Task inputs:
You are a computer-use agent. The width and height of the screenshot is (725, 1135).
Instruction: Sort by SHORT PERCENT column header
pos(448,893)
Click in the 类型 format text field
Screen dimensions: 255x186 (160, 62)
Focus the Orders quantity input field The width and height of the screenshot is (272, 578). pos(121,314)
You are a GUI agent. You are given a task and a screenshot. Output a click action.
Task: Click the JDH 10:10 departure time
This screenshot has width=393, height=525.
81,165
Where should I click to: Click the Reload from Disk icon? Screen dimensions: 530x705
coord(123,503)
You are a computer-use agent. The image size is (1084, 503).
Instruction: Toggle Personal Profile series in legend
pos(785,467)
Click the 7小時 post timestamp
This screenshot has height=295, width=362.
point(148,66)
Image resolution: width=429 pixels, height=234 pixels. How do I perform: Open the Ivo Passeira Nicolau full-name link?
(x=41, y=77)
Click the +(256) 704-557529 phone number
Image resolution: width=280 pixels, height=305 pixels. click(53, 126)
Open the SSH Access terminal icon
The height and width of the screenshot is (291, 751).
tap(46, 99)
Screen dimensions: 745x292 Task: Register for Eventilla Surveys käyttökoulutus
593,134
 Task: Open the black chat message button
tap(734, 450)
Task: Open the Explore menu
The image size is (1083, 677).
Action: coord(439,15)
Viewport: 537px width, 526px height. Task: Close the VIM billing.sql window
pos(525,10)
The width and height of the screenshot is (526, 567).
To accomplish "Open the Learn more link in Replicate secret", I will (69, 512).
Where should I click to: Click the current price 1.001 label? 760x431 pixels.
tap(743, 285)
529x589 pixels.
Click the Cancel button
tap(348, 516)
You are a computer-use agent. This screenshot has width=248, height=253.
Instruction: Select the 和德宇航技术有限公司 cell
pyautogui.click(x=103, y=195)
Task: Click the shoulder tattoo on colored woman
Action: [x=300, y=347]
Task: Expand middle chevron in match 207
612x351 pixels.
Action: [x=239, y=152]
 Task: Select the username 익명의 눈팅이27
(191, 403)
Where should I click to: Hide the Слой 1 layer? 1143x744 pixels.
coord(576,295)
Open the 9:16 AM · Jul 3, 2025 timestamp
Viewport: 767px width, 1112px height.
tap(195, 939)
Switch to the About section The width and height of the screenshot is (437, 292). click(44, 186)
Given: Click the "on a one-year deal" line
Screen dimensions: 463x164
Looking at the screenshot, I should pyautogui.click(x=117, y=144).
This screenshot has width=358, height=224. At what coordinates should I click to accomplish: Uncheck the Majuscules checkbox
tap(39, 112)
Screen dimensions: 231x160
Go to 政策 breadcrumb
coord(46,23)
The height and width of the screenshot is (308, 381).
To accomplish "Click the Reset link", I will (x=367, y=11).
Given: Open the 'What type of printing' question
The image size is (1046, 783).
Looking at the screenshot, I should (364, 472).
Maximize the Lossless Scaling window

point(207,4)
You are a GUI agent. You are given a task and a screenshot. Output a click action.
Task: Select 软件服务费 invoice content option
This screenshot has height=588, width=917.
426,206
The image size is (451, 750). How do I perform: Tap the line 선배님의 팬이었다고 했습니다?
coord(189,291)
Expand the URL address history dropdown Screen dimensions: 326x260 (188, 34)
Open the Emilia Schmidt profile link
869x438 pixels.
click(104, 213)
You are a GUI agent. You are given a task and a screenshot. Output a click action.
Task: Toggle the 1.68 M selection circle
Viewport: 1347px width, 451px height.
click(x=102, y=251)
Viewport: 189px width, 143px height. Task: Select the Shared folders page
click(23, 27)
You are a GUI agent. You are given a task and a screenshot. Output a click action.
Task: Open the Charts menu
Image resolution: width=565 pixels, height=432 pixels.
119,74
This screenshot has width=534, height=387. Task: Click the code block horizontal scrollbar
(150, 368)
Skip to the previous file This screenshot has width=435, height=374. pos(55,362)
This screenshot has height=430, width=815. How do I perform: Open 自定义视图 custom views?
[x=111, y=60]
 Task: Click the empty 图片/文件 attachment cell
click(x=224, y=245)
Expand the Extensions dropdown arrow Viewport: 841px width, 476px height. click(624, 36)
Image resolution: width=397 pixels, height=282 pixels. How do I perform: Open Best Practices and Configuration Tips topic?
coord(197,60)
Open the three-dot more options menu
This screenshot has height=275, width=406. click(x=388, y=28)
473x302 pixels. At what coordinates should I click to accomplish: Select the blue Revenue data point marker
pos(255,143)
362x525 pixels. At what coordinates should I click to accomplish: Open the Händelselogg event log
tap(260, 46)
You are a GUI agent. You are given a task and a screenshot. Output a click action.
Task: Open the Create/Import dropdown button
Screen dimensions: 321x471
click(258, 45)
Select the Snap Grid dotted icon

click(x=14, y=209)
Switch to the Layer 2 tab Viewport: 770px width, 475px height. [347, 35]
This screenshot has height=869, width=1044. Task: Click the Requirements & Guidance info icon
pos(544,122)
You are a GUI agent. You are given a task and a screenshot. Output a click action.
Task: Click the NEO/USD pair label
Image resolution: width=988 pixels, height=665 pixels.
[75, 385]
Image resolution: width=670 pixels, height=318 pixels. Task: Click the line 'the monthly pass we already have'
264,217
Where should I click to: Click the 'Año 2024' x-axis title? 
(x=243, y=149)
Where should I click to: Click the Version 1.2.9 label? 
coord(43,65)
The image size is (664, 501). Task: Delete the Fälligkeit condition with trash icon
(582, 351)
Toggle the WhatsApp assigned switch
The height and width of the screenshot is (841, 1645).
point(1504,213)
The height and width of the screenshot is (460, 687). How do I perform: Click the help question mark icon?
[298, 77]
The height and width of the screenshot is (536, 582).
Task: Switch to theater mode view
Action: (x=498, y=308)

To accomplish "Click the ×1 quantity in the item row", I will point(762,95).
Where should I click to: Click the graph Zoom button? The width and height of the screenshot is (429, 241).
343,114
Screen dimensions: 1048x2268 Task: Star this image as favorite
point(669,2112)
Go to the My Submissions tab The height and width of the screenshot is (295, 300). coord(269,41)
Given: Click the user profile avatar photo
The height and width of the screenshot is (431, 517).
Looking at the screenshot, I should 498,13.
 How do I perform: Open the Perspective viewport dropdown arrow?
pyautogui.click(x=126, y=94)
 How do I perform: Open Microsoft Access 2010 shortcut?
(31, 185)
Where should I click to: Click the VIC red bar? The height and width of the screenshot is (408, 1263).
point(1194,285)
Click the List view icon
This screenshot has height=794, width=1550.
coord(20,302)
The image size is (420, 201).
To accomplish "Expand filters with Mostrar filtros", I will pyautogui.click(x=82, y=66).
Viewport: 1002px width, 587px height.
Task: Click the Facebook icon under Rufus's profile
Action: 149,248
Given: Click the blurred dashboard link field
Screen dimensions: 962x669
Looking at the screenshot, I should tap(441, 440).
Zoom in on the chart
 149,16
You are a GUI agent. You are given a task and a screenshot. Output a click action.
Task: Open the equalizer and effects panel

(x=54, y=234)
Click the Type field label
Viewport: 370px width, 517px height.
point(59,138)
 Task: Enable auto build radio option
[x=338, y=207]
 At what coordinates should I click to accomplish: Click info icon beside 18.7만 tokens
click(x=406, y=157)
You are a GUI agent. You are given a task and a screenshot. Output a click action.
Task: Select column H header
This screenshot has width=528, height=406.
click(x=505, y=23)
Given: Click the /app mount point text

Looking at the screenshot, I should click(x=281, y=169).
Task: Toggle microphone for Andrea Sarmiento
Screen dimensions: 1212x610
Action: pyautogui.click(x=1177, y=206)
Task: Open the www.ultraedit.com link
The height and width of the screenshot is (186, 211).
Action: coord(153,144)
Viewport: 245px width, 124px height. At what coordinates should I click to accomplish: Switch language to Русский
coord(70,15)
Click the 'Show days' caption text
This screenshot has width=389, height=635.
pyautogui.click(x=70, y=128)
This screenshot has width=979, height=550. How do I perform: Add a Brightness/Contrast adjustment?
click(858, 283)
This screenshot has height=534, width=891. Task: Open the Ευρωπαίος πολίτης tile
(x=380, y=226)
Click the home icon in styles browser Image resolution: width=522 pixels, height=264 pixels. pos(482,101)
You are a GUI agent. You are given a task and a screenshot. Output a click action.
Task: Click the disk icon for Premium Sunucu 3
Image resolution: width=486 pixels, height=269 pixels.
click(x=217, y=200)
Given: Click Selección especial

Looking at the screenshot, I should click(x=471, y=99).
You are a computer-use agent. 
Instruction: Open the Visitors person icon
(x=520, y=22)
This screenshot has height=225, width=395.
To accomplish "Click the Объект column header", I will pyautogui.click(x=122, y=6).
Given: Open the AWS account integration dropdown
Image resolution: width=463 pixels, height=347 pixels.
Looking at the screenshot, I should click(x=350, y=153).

Directions for this task: In the material above, please find every line that includes the word "quantity" and copy it.

Your response:
Focus the Orders quantity input field The width and height of the screenshot is (272, 578). pos(121,314)
To accomplish "Click the ×1 quantity in the item row", I will point(762,95).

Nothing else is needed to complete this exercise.